Un incident avait néanmoins conduit en juillet dernier à l'arrêt de Taishan 1. EDF a expliqué ce mercredi que celui-ci avait subi "un phénomène d'usure mécanique de certains composants d'assemblages" de combustible et que cela "ne remet pas en cause le modèle EPR". "Dans la perspective du démarrage de Flamanville 3, une solution déjà mise en oeuvre sur le parc nucléaire en exploitation d'EDF (à Taishan), sera instruite avec l'Autorité de sûreté nucléaire française", a indiqué le producteur d'électricité. L'ASN avait en effet exigé de comprendre ce qui s'était passé en Chine avant de donner son feu vert pour le réacteur normand.

L'EPR a aussi été retenu pour un projet de deux réacteurs à Hinkley Point en Angleterre. Le début de production d'électricité par le premier réacteur britannique est à présent prévu en juin 2026 au lieu de fin 2025 comme annoncé initialement, avec des coûts là-encore rehaussés.
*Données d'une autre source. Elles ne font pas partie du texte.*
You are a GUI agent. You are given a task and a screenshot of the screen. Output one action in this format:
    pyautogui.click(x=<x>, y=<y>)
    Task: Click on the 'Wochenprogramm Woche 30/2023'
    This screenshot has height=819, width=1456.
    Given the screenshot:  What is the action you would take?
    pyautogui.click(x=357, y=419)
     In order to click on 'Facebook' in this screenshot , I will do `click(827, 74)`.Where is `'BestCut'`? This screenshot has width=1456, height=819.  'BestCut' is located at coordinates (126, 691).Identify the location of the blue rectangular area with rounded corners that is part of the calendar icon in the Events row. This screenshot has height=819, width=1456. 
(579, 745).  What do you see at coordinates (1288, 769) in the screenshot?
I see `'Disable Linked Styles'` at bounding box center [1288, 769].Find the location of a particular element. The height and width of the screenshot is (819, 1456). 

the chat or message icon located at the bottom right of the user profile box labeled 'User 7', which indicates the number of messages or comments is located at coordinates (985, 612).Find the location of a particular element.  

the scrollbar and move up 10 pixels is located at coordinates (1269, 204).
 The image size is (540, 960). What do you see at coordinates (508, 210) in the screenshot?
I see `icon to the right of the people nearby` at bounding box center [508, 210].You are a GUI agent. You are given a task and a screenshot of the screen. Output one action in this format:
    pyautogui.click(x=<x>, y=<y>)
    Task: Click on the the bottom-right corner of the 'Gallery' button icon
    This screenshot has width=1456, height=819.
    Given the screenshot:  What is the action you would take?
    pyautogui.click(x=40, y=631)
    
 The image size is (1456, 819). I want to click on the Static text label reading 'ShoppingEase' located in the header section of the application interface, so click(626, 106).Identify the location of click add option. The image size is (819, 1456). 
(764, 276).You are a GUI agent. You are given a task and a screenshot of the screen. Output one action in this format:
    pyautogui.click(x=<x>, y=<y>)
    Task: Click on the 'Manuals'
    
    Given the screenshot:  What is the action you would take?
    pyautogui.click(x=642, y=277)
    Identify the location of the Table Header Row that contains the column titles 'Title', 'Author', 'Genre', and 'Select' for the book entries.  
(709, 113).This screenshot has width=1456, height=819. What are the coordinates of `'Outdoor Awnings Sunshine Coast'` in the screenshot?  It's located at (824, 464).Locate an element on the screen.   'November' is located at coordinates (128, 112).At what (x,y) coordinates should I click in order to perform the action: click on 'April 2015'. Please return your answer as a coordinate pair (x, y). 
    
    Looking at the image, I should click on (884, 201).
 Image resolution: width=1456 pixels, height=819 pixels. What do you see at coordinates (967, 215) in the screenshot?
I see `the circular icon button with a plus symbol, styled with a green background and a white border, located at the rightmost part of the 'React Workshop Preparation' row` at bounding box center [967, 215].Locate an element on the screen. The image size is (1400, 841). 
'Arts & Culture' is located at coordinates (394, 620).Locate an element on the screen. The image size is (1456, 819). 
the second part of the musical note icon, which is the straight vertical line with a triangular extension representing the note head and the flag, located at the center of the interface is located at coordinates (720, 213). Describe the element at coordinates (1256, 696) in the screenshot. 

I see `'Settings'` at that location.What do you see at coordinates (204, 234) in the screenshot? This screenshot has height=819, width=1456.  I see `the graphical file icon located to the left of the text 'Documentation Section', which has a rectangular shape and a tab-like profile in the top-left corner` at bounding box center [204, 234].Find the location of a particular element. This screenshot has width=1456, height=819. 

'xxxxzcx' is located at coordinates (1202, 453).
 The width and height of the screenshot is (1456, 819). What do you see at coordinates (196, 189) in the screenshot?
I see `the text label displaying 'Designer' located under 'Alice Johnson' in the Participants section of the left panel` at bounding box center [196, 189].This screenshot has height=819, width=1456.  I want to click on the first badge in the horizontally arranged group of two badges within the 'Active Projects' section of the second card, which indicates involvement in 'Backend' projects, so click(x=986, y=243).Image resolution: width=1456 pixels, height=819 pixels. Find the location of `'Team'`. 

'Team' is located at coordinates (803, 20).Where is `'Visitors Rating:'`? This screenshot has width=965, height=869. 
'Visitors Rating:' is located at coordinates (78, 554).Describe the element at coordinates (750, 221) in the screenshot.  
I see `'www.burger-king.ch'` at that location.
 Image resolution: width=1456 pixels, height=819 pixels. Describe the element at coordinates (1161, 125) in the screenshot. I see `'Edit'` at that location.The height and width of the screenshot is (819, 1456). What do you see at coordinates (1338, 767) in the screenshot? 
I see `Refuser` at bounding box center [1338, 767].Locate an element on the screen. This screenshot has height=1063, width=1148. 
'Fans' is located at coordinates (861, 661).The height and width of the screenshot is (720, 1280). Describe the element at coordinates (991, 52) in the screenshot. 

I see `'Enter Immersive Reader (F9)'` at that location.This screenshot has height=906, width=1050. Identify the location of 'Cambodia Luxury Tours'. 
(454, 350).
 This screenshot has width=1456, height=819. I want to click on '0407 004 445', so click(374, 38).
Le gouvernement britannique a en outre engagé des discussions pour construire une nouvelle centrale avec deux réacteurs EPR, Sizewell C, projet mené par EDF, mais plombé par les retards du fait de difficultés de financements et complications politiques.

· Nouveaux réacteurs EPR, un objectif crédible?

L’annonce d’EDF sur l’EPR de Flamanville ce mercredi intervient alors que le France, pays le plus nucléarisé du monde par habitant, s'apprête à lancer un nouveau programme de construction de réacteurs nucléaires, comme l'a annoncé Emmanuel Macron le 9 novembre.

Mais ces nouveaux déboires pourraient compliquer la tâche de l'exécutif, qui doit encore détailler les contours de ces futurs chantiers avec une version améliorée de l'EPR (EPR2) pour une première mise en service "en 2035-2037".

D'ici là, le nucléaire sera une fois encore l'un des thèmes clivants de la campagne présidentielle, avec des candidats favorables à cette énergie (notamment à droite, à l'extrême droite mais aussi au PCF) et d'autres hostiles (LFI et EELV en particulier). Greenpeace a dénoncé pour sa part un "énième retard qui disqualifie les annonces de nouveaux réacteurs". L'ONG demande "un moratoire sur les travaux de l'EPR de Flamanville, afin de conduire une évaluation en toute indépendance de la viabilité des réacteurs nucléaires EPR".